#### Extrait à lire:
:::
2.3 Le contrôle du respect des exigences de publication des informations prévues par le référentiel Taxonomie

Le 3ème volet de la vérification du rapport de durabilité concerne le processus appliqué par l’entreprise pour identifier ses activités économiques durables, au regard du référentiel Taxonomie. Ces informations doivent figurer dans le rapport de durabilité. 

Pour rappel, pour identifier ses activités économiques dites durables, l’entreprise doit suivre un processus bien défini. Cela nécessite de : 

  • déterminer ses activités éligibles, c’est-à-dire celles qui entrent dans les 16 secteurs d’activités définis comme éligibles à la Taxonomie par la Commission européenne. 
  • déterminer le caractère aligné des activités éligibles. Pour cela, l’entreprise doit vérifier que ces activités répondent à plusieurs conditions, notamment qu’elles contribuent à un ou plusieurs des six objectifs environnementaux fixés par la Commission et qu’elles ne causent pas de préjudice important à aucun de ces objectifs. 
  • déterminer les indicateurs clés de performance pour les activités éligibles et alignées. 

Les auditeurs vont donc contrôler le processus mis en place par l’entreprise pour déterminer ses activités éligibles et alignées, si l’analyse couvre bien l’ensemble des activités économiques de l’entreprise (dans son périmètre consolidé), si les conditions pour déterminer l’alignement des activités éligibles sont bien respectées, quelles méthodologies ont été employées ou encore la concordance entre les informations chiffrées utilisées pour les indicateurs clés de performance et les données issues des états financiers. 

Là encore, les auditeurs sélectionneront des informations spécifiques à vérifier, sur la base de nombreux critères, dont certains ont été cités dans la partie 1.2.
:::
#### Consigne:
D'après l'extrait sur le référentiel Taxonomie, répondez aux questions suivantes.
(a) Combien de secteurs d'activités la Commission européenne a-t-elle définis comme éligibles à la Taxonomie ?
(b) Combien d'objectifs environnementaux la Commission a-t-elle fixés ?
(c) Avec quoi les auditeurs vérifient-ils la concordance des informations chiffrées utilisées pour les indicateurs clés de performance ?

#### Données ci-dessous:
:::
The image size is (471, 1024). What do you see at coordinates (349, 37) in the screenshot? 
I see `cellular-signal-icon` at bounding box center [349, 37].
:::
#### Corrigé:
(a) 16 secteurs d'activités.
(b) Six objectifs environnementaux.
(c) Avec les données issues des états financiers.